Not grooming gays - Thwaites urges tolerance and love for homosexuals; says no to condoms in schools
EIGHT MONTHS after withdrawing a controversial textbook from the education system, portfolio Minister Ronald Thwaites has announced that it is to be reintroduced.
However, when it reaches the hands of students, the book will be devoid of the homosexual material that had caused it to be pulled.
Speaking in the House of Representatives on Wednesday, Thwaites said the Government would not be a part of grooming students towards same-sex unions.
"This Government lifts up to our children the ideal of faithful love and marriage between a man and a woman as the basis of a family, even as we insist on tolerance and love for those who are disposed towards homosexuality," Thwaites said.
The controversial Health and Family Life Education Programme (HFLEP) curriculum, which was withdrawn last September, provides for grades seven to nine students to be quizzed on whether they had ever been involved in homosexual and heterosexual sex.

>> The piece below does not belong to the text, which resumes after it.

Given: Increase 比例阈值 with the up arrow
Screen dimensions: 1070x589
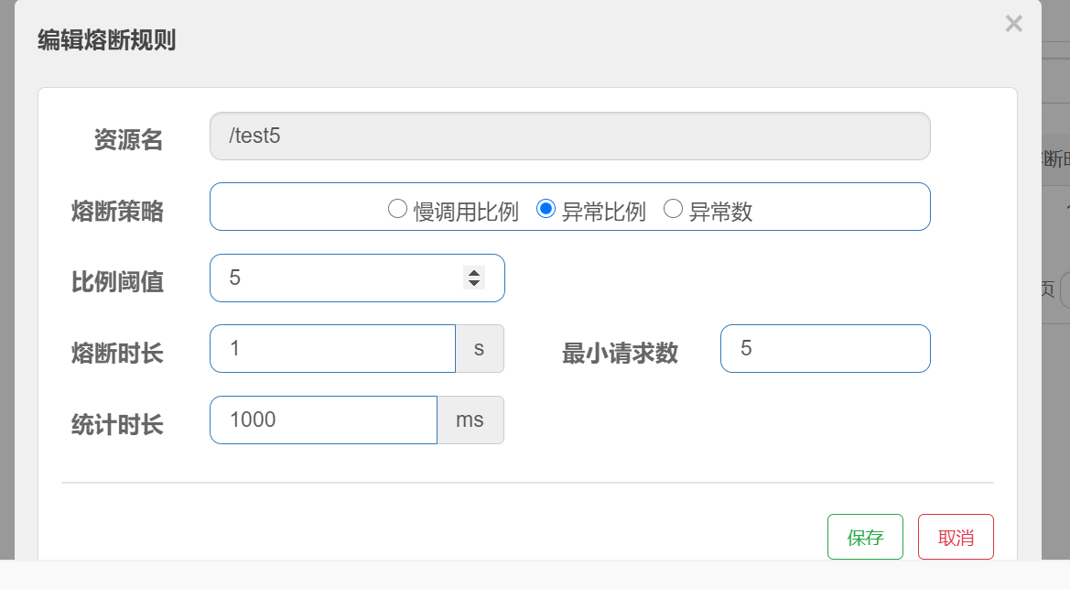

Thwaites has said that at least two persons involved in the drafting of the controversial curriculum had a gay agenda.
School not a romping shop
Speaking in the Sectoral Debate yesterday, the minister said "we will not be grooming children towards same-sex unions and we will not be distributing condoms in schools."
According to the minister, guidance counsellors and their counterparts in schools and community health systems must know what to do when a student is in danger of sexual abuse.
"School is not a romping shop," Thwaites insisted while arguing that restraint must be taught by example and precept.
"Sex education, yes, condoms no," the minister said.